## Trecho de origem
9. Sendo assim, e tendo em conta que a presente ação direta de inconstitucionalidade foi ajuizada na data de ontem (18.12.06) — véspera, portanto, desta última sessão plenária do fluente ano de 2006 —, a conclusão a que instantaneamente se chega é de que o dia de hoje é a única oportunidade para que este mesmo Tribunal Pleno possa julgar o pedido cautelar antes da efetiva produção de efeitos do ato de concreção do decreto legislativo contra cuja validade foi proposta a presente ADIN. Isto, naturalmente, pela circunstância de que este STF só retornará a oficiar de modo coletivo quando já findo o mês de janeiro do ano que se avizinha (1997).
10. Este o quadro factual que se me afigura como de urgência incomum, de modo a atrair para o presente julgamento a incidência do sobredito § 3º do art. 10 da Lei nº 9.868/99. Pelo que passo a examinar, de logo, os pressupostos da requestada medida liminar.
11. Com este propósito, e num juízo prefacial ou de mera aproximação que é próprio das decisões de natureza cautelar, tenho que a denunciada equiparação estipendiária se fez em descompasso com a Constituição Federal. Quero dizer: a equiparação remuneratória em causa implica automática majoração estipendiária e o fato é que tal majoração não é de ser feita por esse veículo formal que atende pelo nome de decreto legislativo (inciso VI do art. 59 da Constituição).

## Objetivo da tarefa
Copie fielmente a parte do trecho sobre a ação direta de inconstitucionalidade que vai desde as palavras "10. Este o quadro" até as palavras "59 da Constituição).", incluindo estas.

## Informações apresentadas
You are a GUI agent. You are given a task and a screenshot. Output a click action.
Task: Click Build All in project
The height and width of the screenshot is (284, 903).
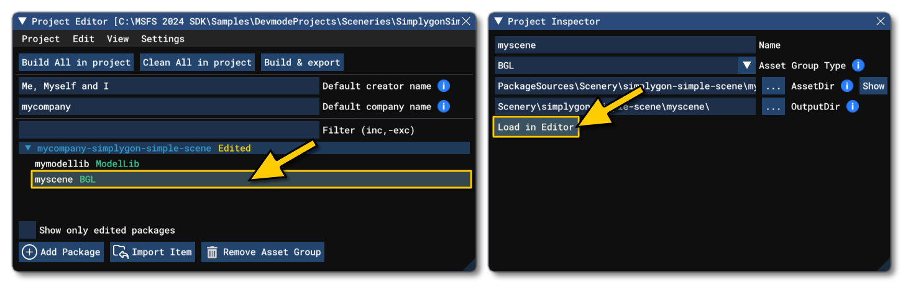click(76, 62)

## Exercício concluído
10. Este o quadro factual que se me afigura como de urgência incomum, de modo a atrair para o presente julgamento a incidência do sobredito § 3º do art. 10 da Lei nº 9.868/99. Pelo que passo a examinar, de logo, os pressupostos da requestada medida liminar.
11. Com este propósito, e num juízo prefacial ou de mera aproximação que é próprio das decisões de natureza cautelar, tenho que a denunciada equiparação estipendiária se fez em descompasso com a Constituição Federal. Quero dizer: a equiparação remuneratória em causa implica automática majoração estipendiária e o fato é que tal majoração não é de ser feita por esse veículo formal que atende pelo nome de decreto legislativo (inciso VI do art. 59 da Constituição).